# [Texto extraído]
↓↓↓
O presidente do Banco Central (BC), Gabriel Galípolo, afirmou nesta quinta-feira (26/3) que ao menos 100 milhões de brasileiros estão sujeitos a juros do cartão de crédito rotativo. Dados da autoridade monetária revelam que os juros variam de 45,5% a até 1.216,55% ao ano. Esta taxa se aplica em casos de inadimplência.
Galípolo detalhou que dos mais de 100 milhões de possuem cartão de crédito, embora estejam sujeitos aos juros além dos 1.200% ao ano, nem todos pagam esta tarifa.
“Quando você vai no mercado ou em qualquer lugar, e paga com seu cartão de crédito, e diz que está pagando a vista, como [o dono do estabelecimento] vai receber em um prazo mais elástico, aquilo vai entrar em crédito. Então, tem um pedaço desse cartão de crédito que entra como crédito, mas não é uma operação de crédito para você. Você não está pagando juros”, pontuou Galípolo.
Galípolo reforçou, por outro lado, que o crédito rotativo dos cartões é parte importante da inadimplência, que é recorde no Brasil. Os juros que chegam até os 1.216,55%% ao ano são do rotativo, ou seja, quando o dono do cartão não consegue pagar a fatura em dia.
“A maior parte da inadimplência está relacionada com o cartão de crédito e com o rotativo”, afirmou.
A fala de Galípolo ocorreu na sede do Banco Central durante entrevista coletiva que também contou com a participação do diretor de Política Econômica, Paulo Picchetti, para comentar o Relatório de Política Monetária (RPM) divulgado nesta segunda.
↑↑↑
# [Tarefas a realizar]
- a) Responda com base na notícia sobre os juros do cartão de crédito:
(i) Entre quais taxas anuais variam os juros do rotativo, segundo os dados da autoridade monetária?
(ii) Segundo Galípolo, a que está relacionada a maior parte da inadimplência?
(iii) Quem mais participou da entrevista coletiva na sede do Banco Central, e em qual cargo?
- b) Estenda a notícia sobre os juros do cartão de crédito a partir da última frase apresentada.

Entradas de dados armazenadas:
↓↓↓
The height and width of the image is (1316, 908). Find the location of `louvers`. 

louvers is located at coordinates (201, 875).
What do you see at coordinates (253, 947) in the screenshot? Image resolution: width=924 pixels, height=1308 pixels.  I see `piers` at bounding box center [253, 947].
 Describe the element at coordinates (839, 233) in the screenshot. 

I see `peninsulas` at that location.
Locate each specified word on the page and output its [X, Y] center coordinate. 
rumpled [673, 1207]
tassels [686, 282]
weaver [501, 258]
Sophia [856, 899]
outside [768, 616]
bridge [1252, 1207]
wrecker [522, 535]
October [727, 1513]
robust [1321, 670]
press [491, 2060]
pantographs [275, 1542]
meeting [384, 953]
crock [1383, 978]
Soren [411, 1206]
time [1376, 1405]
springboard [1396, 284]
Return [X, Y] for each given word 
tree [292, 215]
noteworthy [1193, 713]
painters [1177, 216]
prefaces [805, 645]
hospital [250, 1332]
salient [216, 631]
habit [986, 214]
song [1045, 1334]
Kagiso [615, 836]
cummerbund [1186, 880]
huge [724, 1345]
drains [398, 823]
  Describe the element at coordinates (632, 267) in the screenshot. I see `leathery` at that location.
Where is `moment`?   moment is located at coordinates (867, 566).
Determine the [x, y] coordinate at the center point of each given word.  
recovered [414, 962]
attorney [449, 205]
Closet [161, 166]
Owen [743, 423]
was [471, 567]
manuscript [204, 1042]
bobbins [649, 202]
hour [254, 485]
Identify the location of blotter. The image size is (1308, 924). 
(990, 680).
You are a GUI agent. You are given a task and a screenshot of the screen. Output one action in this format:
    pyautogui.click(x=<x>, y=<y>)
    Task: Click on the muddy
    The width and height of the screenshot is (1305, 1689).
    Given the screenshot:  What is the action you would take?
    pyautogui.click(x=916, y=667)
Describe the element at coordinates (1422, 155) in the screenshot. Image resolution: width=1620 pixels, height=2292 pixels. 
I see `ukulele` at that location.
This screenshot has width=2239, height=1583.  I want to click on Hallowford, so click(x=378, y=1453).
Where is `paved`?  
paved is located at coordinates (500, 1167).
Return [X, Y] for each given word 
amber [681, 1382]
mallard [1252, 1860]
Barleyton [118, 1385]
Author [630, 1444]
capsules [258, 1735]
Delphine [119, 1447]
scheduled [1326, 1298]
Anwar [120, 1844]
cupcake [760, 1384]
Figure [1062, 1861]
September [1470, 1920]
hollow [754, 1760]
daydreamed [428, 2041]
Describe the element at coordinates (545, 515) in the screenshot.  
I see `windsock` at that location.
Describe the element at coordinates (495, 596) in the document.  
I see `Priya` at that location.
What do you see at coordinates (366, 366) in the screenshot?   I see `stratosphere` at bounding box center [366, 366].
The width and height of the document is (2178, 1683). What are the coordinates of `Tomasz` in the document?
↑↑↑
# [Resultados das tarefas]
- a)
(i) De 45,5% a 1.216,55% ao ano.
(ii) Ao cartão de crédito e ao rotativo.
(iii) Paulo Picchetti, diretor de Política Econômica.

- b)
- O RPM reúne as decisões de política monetária adotadas pelo Comitê de Política Monetária (Copom), bem como o desempenho da nova sistemática da meta inflacionária, as considerações sobre a evolução do cenário econômico e as projeções para a inflação.
O endividamento tem subido nos últimos anos. A Serasa contabilizou 81,7 milhões de endividados neste mês.
Lula na pauta
O assunto do endividamento das famílias virou pauta do presidente a República, Luiz Inácio Lula da Silva (PT), que diz buscar uma solução para esta questão.
“Nós estamos tentando encontrar uma saída para ver se a gente diminui, sabe, a angústia da sociedade. Para ver se a gente consegue melhorar essencialmente. Para ver se a gente consegue fazer com que as pessoas se sintam aliviadas. Não é uma tarefa fácil”, disse Lula nesta quinta, em Anápolis.
No Banco Central, Galípolo negou uma possível intervenção do BC nos juros praticados pelas instituições financeiras, mas admitiu preocupação com o tema.
“A dimensão que o BC está analisando, é uma discussão estrutural sobre como que você está o tempo todo produzindo normas e arranjos que são mais saudáveis do ponto de vista do consumo de crédito”, explicou.